The following 2 scenarios are covered:
- Client Using External DNS Server
- Client Using Internal DNS Server
DNS Sinkhole Configuration
For information on How to Configure DNS Sinkhole, please see:
Also, we have a Video Tutorial on How to Configure DNS Sinkhole:
Video Tutorial: How to Configure DNS Sinkhole
Client Using External DNS Server
Note: DNS Sinkhole IP must be in the path of the firewall and the client so you can see logs from it. For example, the Palo Alto Networks firewall sits between an infected client and the data center, but it does not see the internet. In this scenario, if DNS Sinkhole is configured with an internet IP, then the firewall will never see the infected client trying to reach its command & control server.

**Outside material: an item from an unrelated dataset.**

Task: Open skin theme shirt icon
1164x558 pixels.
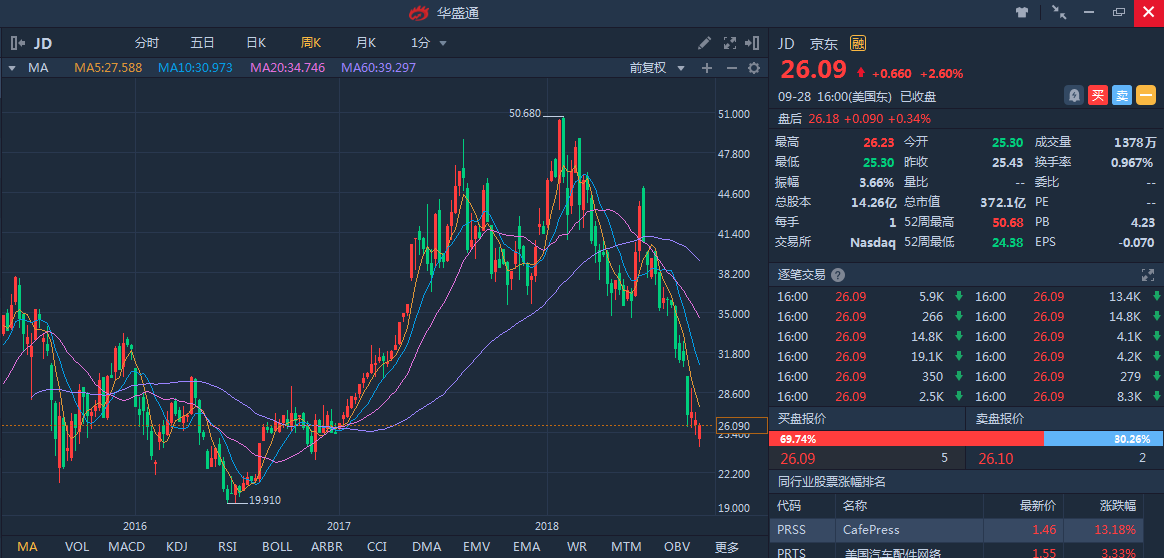Action: pos(1022,12)
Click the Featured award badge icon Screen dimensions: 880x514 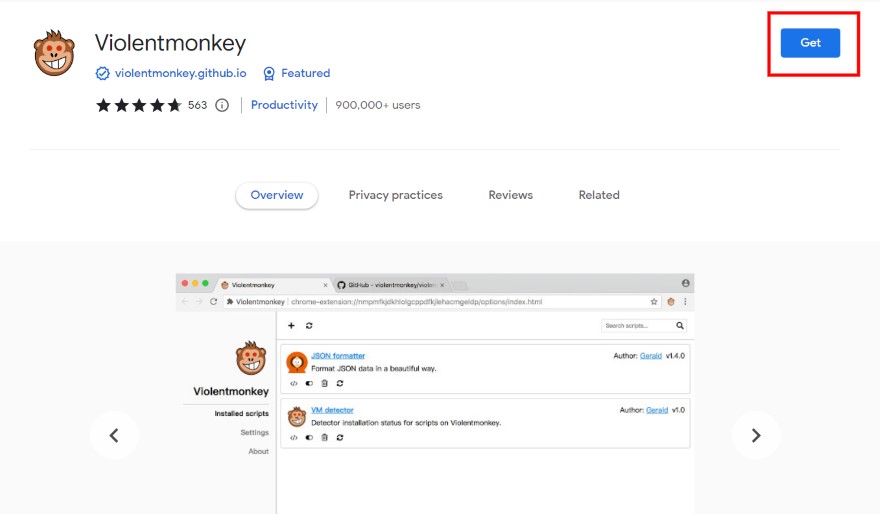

When the DNS sinkhole feature is configured on the Palo Alto Networks firewall and the client system is using an external DNS server, the DNS query from the client will go through the Palo Alto Networks firewall to the external DNS server (client and DNS server are in different subnets). As expected, the user should be able to see threat logs with the client IP address as a source.
- The user is trying to access a malicious website. The client system will send the DNS query to an external DNS server to get the IP address of the malicious website. The firewall will receive the DNS query directly from the client system.
- The firewall will hijack the DNS query and will give a DNS sinkhole IP address to the client and should be able to see the threat logs with client IP address as a source.
Client TCP/IP Properties Configuration
Review the following config example:
Threat Logs
When using an external DNS server, Threat logs show the Client IP address "192.168.27.192" as a source that is trying to access a malicious website:
Client Output When Using External DNS Server
$ nslookup 79fe3m5f4nx8c1.pmr.cc Server: 195.130.131.4 Address: 195.130.131.4#53 Non-authoritative answer: Name: 79fe3m5f4nx8c1.pmr.cc Address: 72.5.65.111
The screenshot above shows a host machine 192.168.27.192 performing a DNS request for "79fe3m5f4nx8c1.pmr.cc" (a suspicious URL) and the response being 72.5.65.111. Thus showing that the DNS Sinkhole is working as desired.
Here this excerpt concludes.